What the task requires →
Count the lines below that contain the string "should" and give only the number.

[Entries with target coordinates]
***

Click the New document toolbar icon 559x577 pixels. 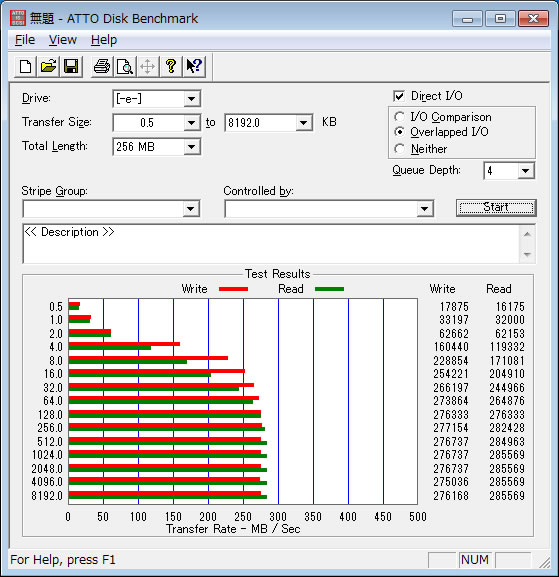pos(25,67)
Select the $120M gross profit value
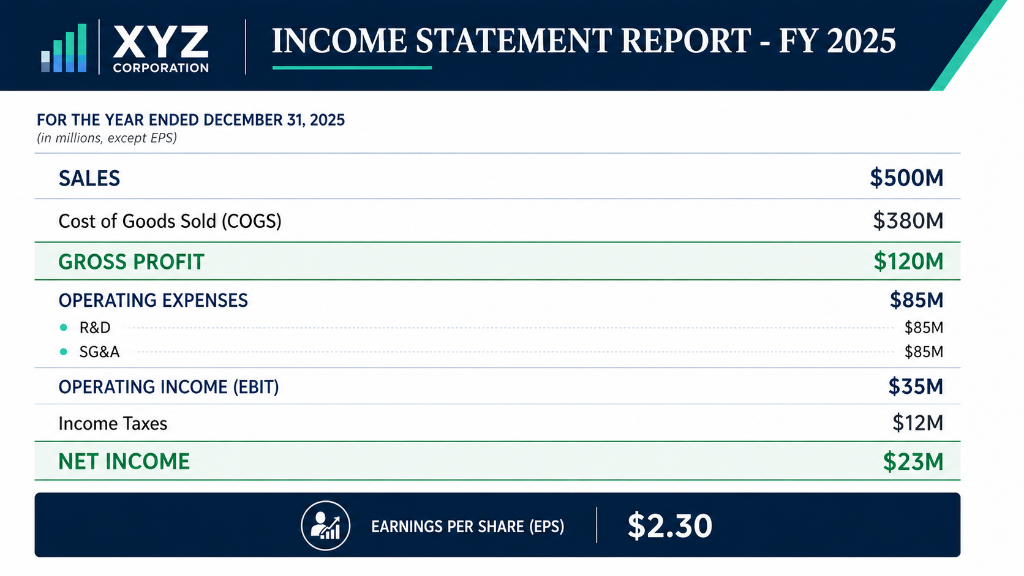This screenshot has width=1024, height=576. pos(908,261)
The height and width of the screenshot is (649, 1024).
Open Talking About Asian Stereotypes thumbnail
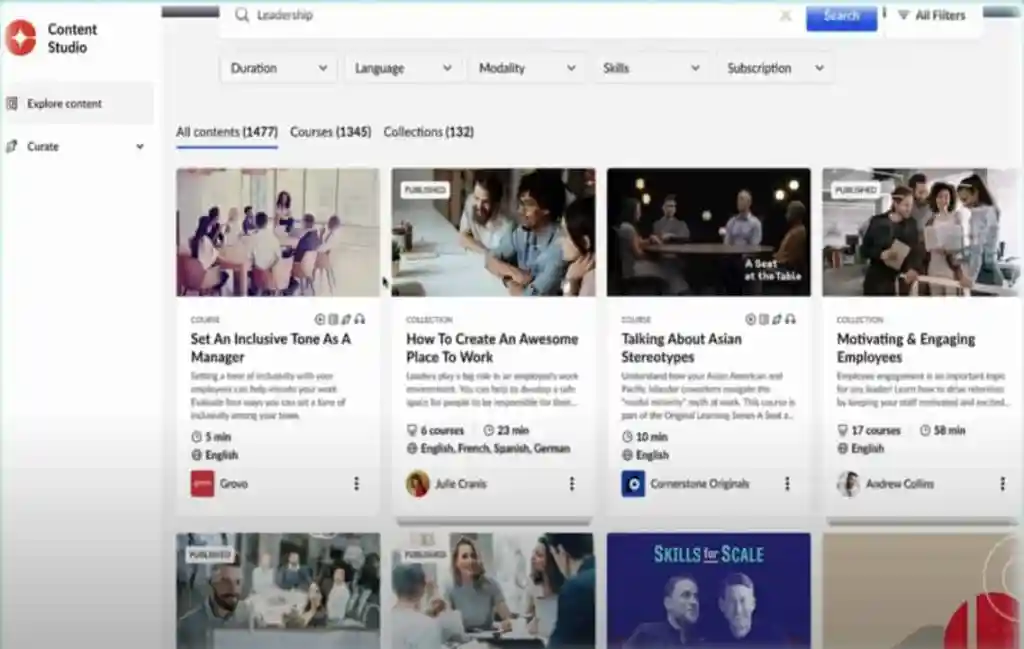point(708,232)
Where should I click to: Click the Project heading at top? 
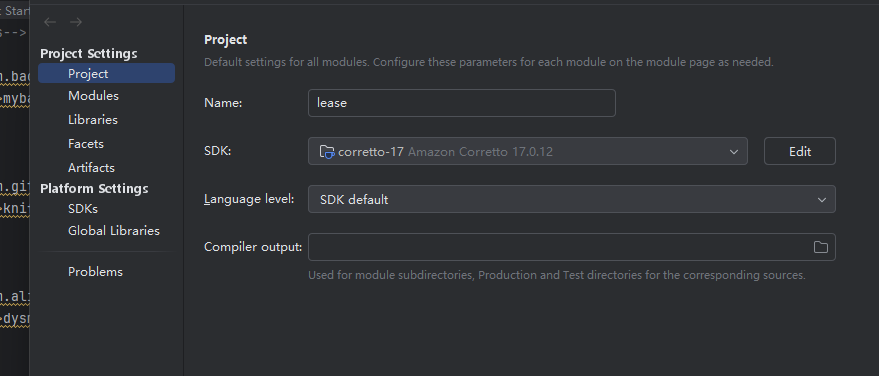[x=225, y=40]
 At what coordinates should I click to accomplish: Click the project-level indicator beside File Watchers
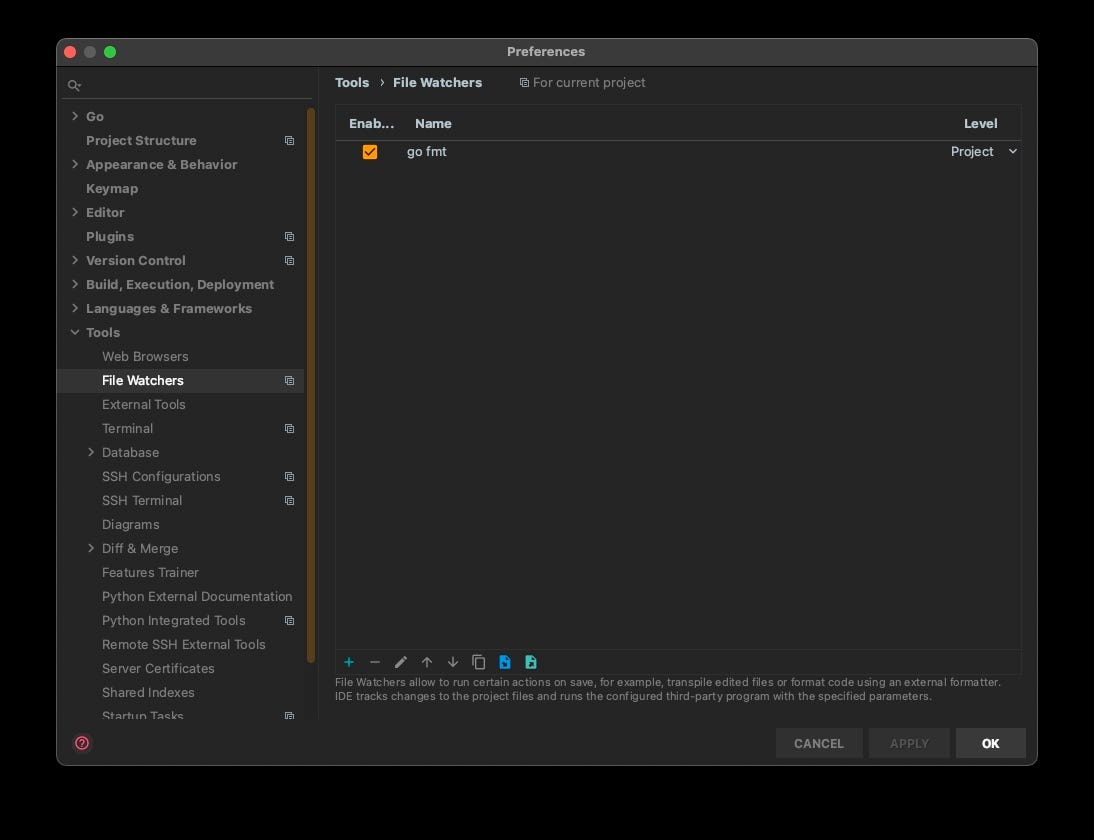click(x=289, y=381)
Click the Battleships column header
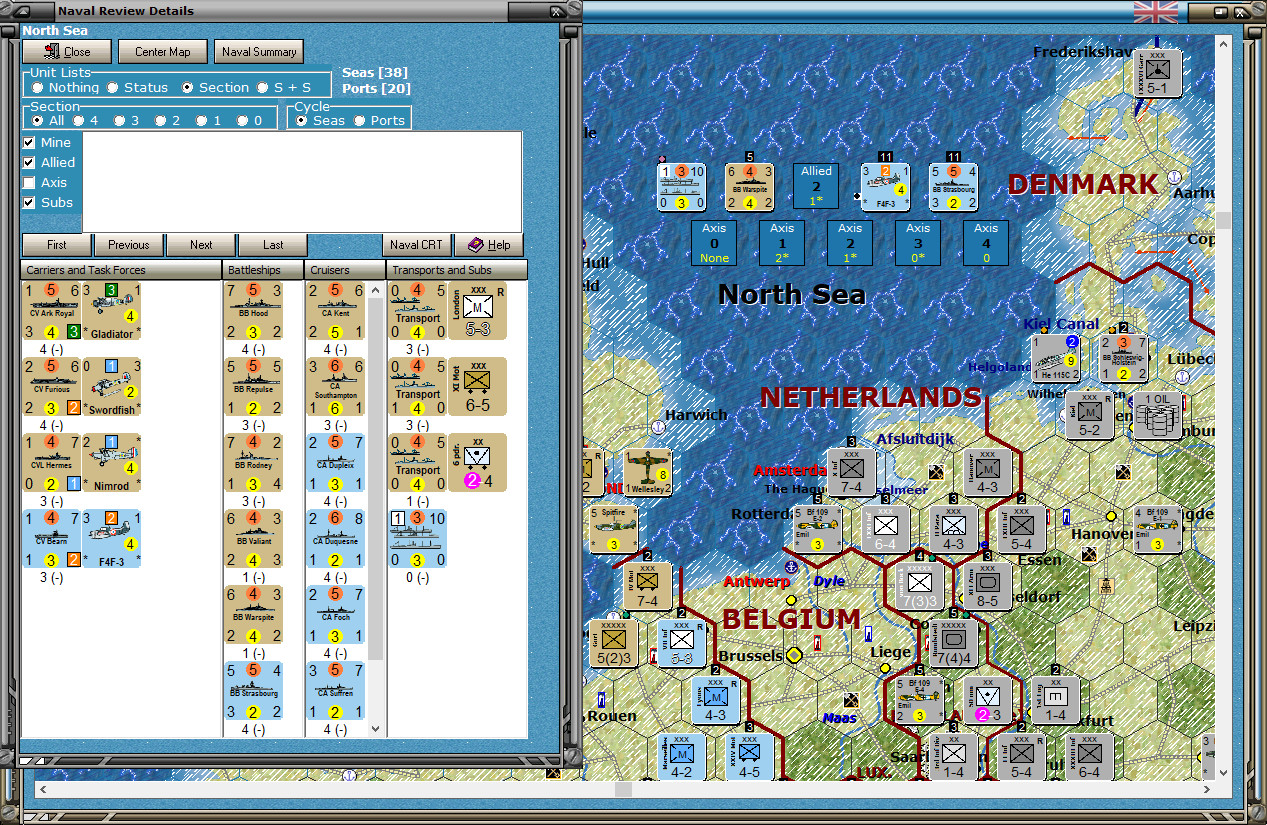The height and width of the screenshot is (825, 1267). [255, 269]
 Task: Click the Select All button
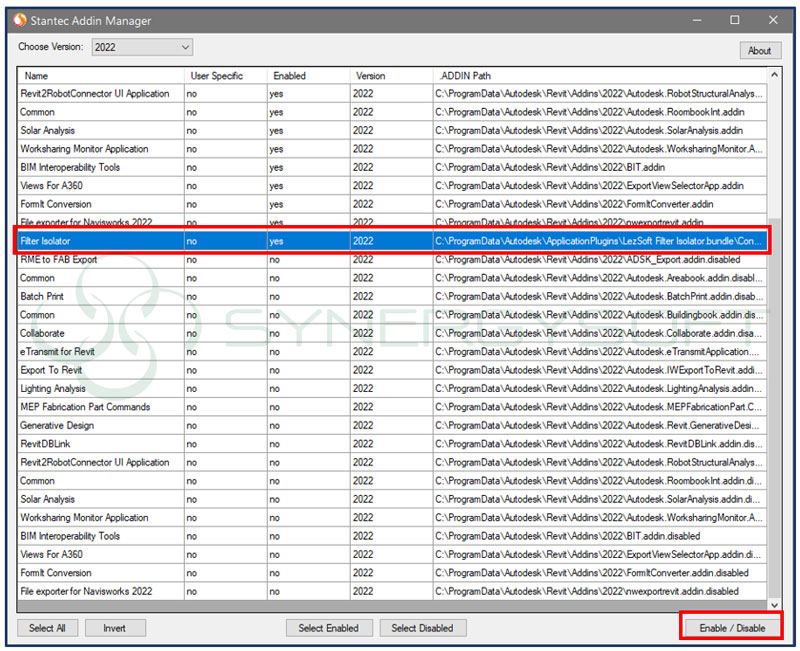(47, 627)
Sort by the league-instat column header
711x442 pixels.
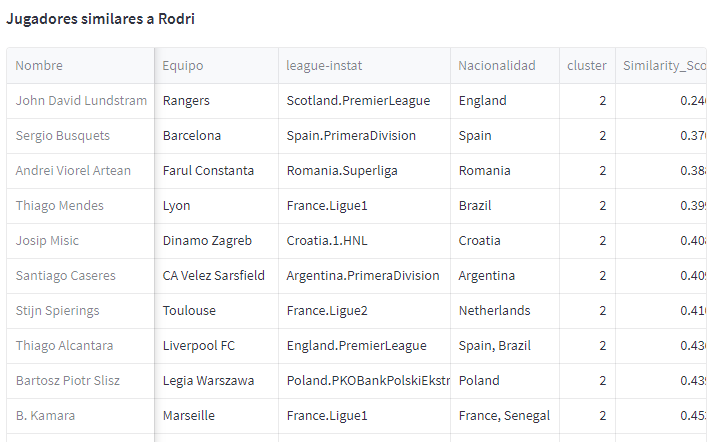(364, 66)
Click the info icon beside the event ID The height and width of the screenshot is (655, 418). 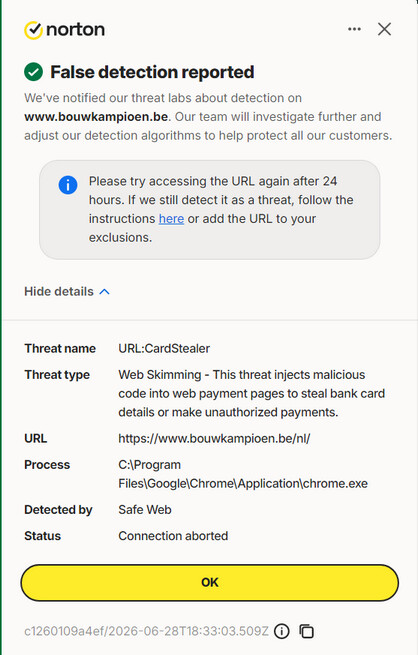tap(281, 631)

***

Solution for this task →
2